*** Extract ***

Manatee deaths are up, but pandemic put limits on necropsies

Florida is seeing slightly more than the average number of manatee deaths this year. But scientists don't know the cause of some because necropsies were suspended during the early months of the coronavirus pandemic. 

In about a third of the 388 deaths, the bodies of the manatees were verified, not recovered. That's because in April and May the Florida Fish and Wildlife Conservation Commission suspended necropsies to keep staff socially distanced due to the coronavirus. 

As spokeswoman Michelle Kerr told the Tampa Bay Times, "it takes several staff together to pick up a manatee carcass."

“They were verified, which means they were recorded into the mortality database, and not recovered because of covid quarantine restrictions,” she said in an email to the newspaper. “It takes several staff together to pick up a manatee carcass.”

An injured manatee is tended to in Monroe County (MCSO photo)

State data showed 99 manatee deaths were documented during those two months. The majority were listed as “verified, not recovered.”

Through July 24, the number of manatee deaths are at least 22 above the five-year average, the newspaper reported.

“What we’re looking at is something that’s closing in on a lot higher year than normal possibly,” Patrick Rose, executive director of the environmental protection nonprofit Save the Manatee Club, told the Times.

The multi-year average is boosted by an uncommonly high death toll in 2018, when algae blooms devastated the state, Rose said. Florida hasn't seen a big red tide outbreak this year.

A Florida manatee injured by boat propeller

A theory about the higher deaths is an increase in boat traffic during the pandemic. There was “quite a lot of boat traffic” in the spring, Rose said.

*** End of Extract ***

# [Assigned task]
Reproduce the part of the manatee article from "The multi-year average" up to and including "spring, Rose said.". The lines that come after the manatee article were gathered from a separate source.

*** Entries shown ***

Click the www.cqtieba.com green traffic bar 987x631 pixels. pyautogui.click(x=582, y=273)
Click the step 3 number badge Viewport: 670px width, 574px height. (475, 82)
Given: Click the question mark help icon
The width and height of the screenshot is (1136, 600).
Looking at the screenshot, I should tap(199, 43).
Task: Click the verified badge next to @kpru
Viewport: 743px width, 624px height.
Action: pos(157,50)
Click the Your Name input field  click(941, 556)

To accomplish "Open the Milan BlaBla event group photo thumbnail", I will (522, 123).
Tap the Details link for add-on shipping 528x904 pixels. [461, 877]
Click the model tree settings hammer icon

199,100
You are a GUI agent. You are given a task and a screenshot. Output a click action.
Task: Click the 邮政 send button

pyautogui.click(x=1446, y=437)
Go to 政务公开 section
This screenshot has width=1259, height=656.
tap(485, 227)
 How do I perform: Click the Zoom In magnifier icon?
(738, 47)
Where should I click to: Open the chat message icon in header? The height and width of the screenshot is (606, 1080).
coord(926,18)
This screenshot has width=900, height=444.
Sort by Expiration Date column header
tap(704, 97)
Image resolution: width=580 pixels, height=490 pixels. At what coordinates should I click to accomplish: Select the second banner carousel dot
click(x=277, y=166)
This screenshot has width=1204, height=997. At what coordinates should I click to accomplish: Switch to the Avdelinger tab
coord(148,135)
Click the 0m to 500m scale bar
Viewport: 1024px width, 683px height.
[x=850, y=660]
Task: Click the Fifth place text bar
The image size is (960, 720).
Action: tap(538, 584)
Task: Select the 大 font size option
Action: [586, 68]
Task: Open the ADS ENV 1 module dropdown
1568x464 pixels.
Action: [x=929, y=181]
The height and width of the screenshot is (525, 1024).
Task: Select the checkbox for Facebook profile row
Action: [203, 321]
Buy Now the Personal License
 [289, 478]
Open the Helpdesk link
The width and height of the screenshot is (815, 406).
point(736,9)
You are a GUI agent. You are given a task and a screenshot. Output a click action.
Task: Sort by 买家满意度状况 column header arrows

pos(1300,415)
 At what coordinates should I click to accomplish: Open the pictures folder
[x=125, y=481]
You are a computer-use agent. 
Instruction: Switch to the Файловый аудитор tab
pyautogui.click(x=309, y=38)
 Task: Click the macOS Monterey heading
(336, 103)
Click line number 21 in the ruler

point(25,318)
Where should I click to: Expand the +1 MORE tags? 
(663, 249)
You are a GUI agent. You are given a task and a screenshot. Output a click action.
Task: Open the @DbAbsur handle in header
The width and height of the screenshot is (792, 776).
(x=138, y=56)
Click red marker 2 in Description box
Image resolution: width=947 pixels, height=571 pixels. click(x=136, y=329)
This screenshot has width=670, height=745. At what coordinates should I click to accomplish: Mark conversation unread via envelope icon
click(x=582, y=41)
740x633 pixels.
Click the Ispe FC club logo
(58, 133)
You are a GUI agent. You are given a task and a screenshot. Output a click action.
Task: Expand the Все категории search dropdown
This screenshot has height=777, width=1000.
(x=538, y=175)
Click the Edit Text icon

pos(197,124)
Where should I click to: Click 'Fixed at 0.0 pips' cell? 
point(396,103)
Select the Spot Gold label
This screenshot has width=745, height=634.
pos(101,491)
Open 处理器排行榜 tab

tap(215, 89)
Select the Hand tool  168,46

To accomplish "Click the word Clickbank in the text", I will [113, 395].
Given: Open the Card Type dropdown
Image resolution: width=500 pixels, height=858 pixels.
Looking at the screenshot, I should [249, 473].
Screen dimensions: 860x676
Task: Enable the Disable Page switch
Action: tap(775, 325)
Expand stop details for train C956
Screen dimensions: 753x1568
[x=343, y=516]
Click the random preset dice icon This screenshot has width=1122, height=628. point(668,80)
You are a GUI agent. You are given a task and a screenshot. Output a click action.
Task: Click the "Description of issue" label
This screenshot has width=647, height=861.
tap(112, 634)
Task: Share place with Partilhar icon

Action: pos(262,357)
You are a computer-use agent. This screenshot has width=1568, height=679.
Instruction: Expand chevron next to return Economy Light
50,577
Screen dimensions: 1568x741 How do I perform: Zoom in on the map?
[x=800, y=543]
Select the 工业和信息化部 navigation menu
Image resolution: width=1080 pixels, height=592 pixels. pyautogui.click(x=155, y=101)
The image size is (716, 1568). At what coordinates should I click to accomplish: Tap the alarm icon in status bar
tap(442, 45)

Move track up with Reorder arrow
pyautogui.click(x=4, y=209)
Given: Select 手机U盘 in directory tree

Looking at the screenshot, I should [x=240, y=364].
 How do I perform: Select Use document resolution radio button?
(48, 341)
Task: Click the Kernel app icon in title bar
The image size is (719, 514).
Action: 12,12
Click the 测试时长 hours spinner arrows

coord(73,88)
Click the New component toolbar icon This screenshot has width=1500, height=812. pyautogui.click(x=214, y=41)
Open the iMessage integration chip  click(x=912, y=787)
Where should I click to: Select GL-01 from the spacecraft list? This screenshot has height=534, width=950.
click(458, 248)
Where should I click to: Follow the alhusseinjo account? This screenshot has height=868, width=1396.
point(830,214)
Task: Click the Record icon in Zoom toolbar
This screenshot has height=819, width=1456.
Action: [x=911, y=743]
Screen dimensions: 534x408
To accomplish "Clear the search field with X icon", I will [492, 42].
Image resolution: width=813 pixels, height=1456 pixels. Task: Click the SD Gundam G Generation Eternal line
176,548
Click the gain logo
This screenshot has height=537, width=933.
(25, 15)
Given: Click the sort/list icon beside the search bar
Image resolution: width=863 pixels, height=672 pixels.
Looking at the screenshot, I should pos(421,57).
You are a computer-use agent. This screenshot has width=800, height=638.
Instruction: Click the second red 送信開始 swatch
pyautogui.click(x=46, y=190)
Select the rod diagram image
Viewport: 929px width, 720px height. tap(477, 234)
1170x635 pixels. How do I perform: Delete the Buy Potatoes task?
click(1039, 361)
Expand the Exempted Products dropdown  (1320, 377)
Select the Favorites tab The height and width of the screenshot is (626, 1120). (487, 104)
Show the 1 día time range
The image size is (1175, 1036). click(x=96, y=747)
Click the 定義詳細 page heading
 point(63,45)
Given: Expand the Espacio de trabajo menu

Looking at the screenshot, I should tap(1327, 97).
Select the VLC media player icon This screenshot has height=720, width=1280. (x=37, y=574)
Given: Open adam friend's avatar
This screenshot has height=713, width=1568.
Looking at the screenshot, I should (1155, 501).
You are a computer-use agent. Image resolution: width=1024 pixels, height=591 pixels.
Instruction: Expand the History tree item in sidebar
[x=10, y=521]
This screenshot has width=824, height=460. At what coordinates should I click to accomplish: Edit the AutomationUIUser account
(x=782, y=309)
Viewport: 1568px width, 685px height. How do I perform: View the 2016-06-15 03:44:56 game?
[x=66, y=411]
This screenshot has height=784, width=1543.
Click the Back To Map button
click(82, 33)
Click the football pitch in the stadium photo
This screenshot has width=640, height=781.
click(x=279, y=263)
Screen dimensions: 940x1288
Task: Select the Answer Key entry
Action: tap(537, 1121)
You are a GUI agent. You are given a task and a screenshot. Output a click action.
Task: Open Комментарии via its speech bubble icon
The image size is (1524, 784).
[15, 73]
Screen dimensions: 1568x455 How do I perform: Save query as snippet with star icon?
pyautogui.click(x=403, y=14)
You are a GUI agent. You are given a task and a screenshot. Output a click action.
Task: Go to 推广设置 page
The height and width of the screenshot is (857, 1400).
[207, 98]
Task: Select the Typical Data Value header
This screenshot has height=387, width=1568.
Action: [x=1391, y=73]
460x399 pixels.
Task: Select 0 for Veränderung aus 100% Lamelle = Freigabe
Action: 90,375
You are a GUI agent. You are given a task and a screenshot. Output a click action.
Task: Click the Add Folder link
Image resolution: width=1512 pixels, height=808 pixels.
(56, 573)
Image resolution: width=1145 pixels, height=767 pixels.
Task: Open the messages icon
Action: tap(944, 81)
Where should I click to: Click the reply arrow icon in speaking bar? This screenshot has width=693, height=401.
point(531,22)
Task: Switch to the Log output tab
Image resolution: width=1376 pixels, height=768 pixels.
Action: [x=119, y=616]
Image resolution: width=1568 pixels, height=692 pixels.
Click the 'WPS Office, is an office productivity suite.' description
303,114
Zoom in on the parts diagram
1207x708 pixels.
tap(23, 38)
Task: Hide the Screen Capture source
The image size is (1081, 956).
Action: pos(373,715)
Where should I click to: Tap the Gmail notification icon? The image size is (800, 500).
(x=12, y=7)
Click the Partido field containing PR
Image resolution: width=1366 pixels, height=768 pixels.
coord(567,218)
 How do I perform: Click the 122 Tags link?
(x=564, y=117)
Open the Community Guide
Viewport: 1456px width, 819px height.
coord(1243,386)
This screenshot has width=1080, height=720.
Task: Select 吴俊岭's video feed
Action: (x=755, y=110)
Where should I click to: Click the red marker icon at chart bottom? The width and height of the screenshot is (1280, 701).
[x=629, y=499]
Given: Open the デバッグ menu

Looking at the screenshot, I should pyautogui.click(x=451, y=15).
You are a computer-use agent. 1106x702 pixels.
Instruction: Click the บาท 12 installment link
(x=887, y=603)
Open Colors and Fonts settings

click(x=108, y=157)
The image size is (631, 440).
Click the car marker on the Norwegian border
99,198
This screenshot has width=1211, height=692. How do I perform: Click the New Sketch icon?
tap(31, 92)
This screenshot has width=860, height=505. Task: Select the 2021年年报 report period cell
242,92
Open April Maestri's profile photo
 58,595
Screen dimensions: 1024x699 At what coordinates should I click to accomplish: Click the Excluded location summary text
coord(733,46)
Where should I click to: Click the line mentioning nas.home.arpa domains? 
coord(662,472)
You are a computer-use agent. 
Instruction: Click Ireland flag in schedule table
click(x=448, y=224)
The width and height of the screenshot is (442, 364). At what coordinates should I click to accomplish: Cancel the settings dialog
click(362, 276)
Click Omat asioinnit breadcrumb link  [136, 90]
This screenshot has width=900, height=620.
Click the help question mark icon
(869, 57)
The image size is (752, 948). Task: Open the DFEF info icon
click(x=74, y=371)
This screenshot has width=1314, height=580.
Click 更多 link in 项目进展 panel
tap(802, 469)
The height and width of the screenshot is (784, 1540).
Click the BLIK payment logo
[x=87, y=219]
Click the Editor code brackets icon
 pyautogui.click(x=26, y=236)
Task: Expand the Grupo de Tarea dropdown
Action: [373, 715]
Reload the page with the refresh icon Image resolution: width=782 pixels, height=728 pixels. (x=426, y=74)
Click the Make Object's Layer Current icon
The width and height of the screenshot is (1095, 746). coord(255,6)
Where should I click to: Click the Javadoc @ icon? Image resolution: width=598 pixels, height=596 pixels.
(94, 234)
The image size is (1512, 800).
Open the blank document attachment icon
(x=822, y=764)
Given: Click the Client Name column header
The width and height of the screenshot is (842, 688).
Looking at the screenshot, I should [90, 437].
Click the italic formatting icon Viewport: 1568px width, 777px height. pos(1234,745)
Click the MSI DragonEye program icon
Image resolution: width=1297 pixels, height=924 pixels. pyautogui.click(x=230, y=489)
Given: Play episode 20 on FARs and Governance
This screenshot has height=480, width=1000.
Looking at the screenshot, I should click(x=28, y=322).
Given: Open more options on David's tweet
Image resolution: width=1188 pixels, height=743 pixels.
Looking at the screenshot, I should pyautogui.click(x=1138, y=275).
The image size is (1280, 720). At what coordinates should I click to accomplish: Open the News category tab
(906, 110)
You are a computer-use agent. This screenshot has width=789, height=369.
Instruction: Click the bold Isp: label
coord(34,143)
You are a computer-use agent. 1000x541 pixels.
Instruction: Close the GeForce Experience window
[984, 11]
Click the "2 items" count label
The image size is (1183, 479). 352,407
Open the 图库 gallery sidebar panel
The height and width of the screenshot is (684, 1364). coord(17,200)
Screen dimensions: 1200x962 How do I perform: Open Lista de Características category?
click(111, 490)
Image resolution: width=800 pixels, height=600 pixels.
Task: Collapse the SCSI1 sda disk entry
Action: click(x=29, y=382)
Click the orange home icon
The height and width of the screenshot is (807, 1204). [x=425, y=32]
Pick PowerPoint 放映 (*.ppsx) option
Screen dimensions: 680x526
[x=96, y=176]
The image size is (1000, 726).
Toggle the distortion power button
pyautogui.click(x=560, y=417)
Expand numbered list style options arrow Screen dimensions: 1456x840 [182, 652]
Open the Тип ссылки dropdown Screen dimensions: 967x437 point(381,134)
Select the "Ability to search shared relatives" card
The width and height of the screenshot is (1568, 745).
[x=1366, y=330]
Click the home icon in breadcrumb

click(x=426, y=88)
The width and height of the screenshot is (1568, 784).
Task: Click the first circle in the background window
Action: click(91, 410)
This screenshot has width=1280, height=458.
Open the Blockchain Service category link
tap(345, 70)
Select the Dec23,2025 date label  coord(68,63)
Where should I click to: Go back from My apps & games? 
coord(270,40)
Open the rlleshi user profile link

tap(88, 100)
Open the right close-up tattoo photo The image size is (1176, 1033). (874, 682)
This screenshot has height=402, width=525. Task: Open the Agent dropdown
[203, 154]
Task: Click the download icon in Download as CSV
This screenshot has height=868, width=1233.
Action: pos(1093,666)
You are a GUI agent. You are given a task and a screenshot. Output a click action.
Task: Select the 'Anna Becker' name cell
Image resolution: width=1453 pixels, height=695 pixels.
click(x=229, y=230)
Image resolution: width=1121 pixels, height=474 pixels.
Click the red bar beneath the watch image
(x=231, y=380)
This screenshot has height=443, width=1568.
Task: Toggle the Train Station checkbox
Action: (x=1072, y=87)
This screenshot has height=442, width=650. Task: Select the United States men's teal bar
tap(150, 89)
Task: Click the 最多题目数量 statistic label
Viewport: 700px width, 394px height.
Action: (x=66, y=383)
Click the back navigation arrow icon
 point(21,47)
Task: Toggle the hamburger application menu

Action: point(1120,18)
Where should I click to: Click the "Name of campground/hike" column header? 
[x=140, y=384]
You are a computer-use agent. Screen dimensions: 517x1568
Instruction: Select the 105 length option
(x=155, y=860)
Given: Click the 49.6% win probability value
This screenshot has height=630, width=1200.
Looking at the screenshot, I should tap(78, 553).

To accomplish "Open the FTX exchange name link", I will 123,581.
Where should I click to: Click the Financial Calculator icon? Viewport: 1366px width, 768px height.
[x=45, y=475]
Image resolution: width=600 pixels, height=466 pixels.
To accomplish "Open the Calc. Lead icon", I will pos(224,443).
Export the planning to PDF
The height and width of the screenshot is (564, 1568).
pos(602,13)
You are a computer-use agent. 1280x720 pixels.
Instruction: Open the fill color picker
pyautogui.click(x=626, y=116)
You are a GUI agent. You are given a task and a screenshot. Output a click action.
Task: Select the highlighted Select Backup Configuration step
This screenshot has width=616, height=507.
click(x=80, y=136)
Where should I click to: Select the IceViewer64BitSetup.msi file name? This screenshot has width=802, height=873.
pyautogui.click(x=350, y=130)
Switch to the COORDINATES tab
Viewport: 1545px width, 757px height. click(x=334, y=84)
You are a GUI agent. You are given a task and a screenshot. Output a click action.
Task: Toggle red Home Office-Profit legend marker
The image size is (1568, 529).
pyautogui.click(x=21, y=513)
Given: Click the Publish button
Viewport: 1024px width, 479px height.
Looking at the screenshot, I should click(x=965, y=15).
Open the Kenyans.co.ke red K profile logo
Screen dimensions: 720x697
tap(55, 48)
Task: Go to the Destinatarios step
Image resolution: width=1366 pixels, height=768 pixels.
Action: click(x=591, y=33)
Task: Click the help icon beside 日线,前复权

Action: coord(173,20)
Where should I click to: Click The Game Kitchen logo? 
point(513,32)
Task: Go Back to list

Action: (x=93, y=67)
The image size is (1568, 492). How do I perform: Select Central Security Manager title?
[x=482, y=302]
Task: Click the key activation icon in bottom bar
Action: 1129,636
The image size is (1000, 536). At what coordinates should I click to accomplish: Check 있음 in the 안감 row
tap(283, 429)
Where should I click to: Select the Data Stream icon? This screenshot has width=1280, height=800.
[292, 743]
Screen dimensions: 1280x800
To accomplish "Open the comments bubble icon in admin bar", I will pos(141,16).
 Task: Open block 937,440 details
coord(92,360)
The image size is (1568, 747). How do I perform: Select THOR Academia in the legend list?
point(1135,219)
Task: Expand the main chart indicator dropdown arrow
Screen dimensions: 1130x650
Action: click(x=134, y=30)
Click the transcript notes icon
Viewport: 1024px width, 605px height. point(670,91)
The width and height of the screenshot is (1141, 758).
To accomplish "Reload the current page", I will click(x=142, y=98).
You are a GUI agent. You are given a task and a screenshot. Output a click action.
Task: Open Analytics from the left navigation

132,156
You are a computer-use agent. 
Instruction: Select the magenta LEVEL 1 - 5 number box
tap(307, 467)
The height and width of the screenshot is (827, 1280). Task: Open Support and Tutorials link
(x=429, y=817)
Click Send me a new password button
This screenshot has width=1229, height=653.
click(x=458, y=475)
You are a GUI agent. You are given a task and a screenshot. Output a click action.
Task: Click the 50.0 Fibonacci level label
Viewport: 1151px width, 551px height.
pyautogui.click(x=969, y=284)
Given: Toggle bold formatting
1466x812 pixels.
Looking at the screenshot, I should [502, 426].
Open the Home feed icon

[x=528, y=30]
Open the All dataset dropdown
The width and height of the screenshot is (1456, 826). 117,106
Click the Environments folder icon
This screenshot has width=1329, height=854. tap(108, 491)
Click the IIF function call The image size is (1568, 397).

*** End of Entries shown ***

# [Solution for this exercise]
The multi-year average is boosted by an uncommonly high death toll in 2018, when algae blooms devastated the state, Rose said. Florida hasn't seen a big red tide outbreak this year.

A Florida manatee injured by boat propeller

A theory about the higher deaths is an increase in boat traffic during the pandemic. There was “quite a lot of boat traffic” in the spring, Rose said.